Exercise objective:
Please, from the entries below, transcribe exactly the lines that begin at the line with "The width and" and end at the line with "Viewport: 737px width, 449px height.", without the pictures.

══════

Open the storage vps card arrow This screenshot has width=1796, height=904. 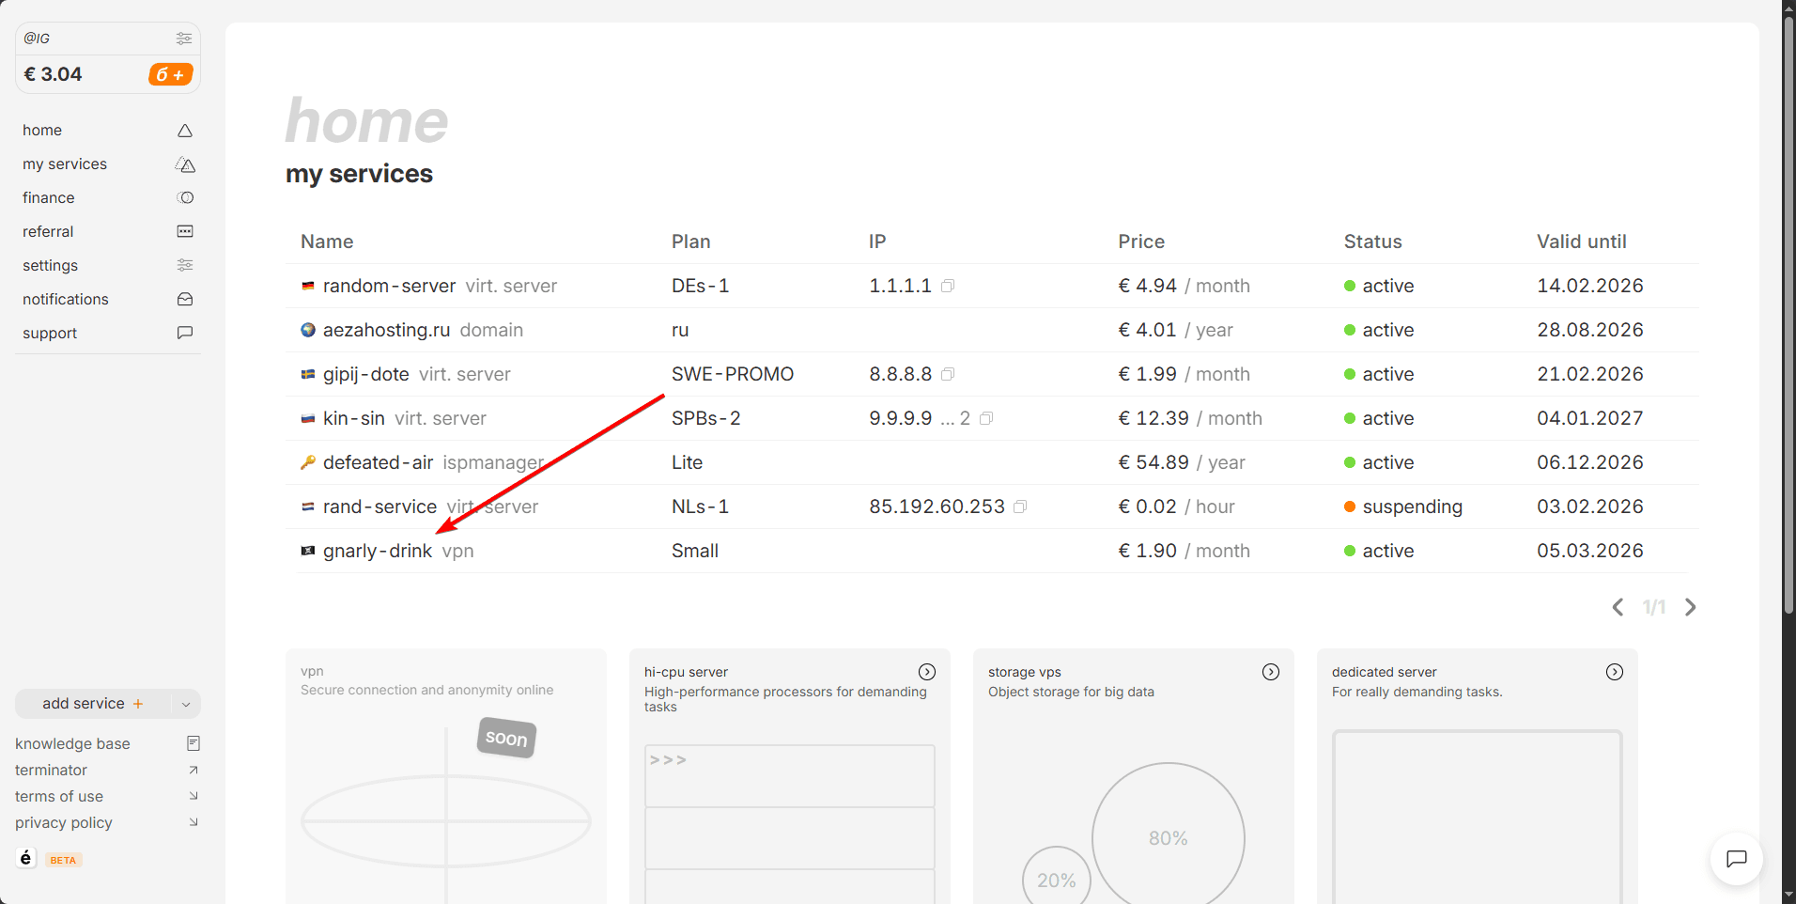pos(1270,672)
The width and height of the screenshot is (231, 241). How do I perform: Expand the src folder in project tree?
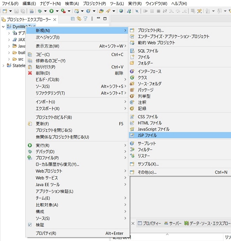click(x=9, y=59)
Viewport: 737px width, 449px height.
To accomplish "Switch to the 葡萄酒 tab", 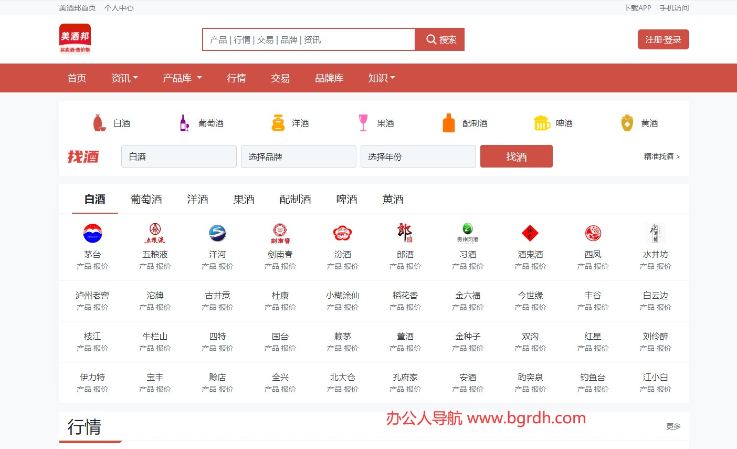I will [146, 199].
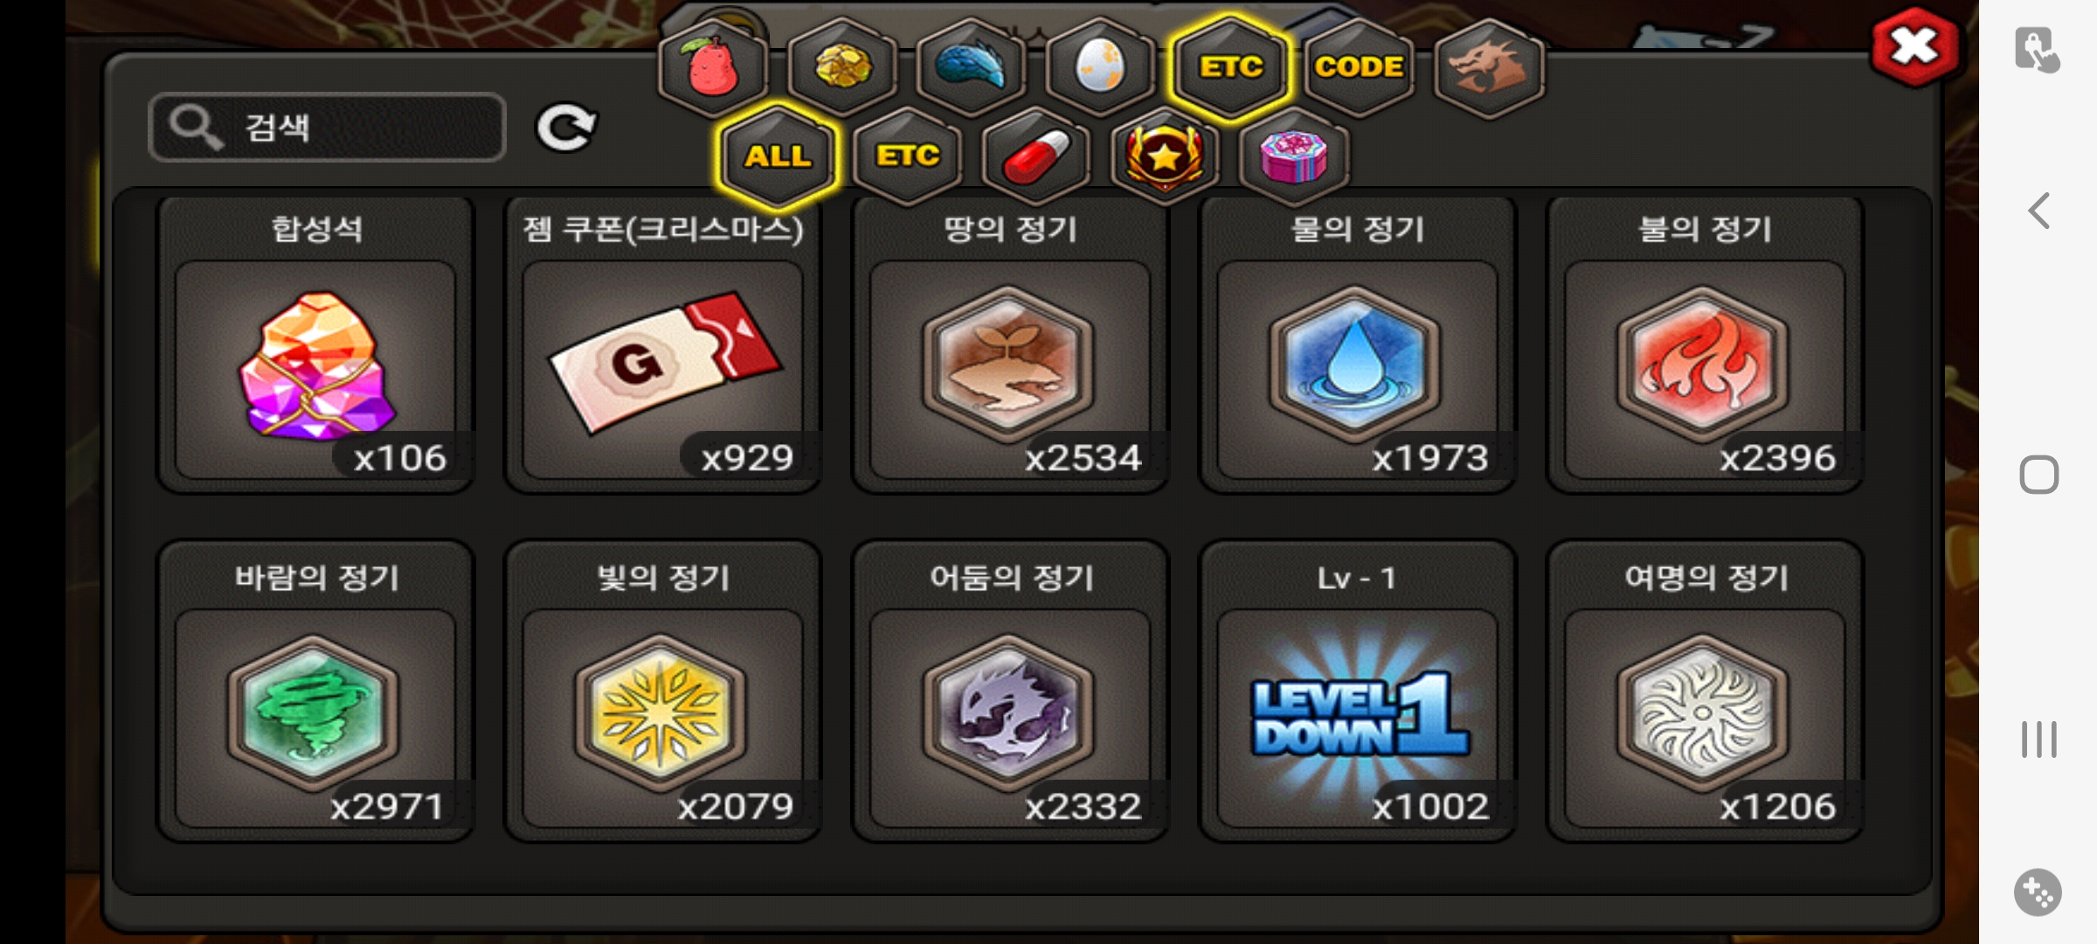Filter by star medal badge icon

point(1165,156)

══════

Solution for this task:
The width and height of the screenshot is (231, 241). How do I perform: Expand the src folder in project tree?
click(x=9, y=59)
Viewport: 737px width, 449px height.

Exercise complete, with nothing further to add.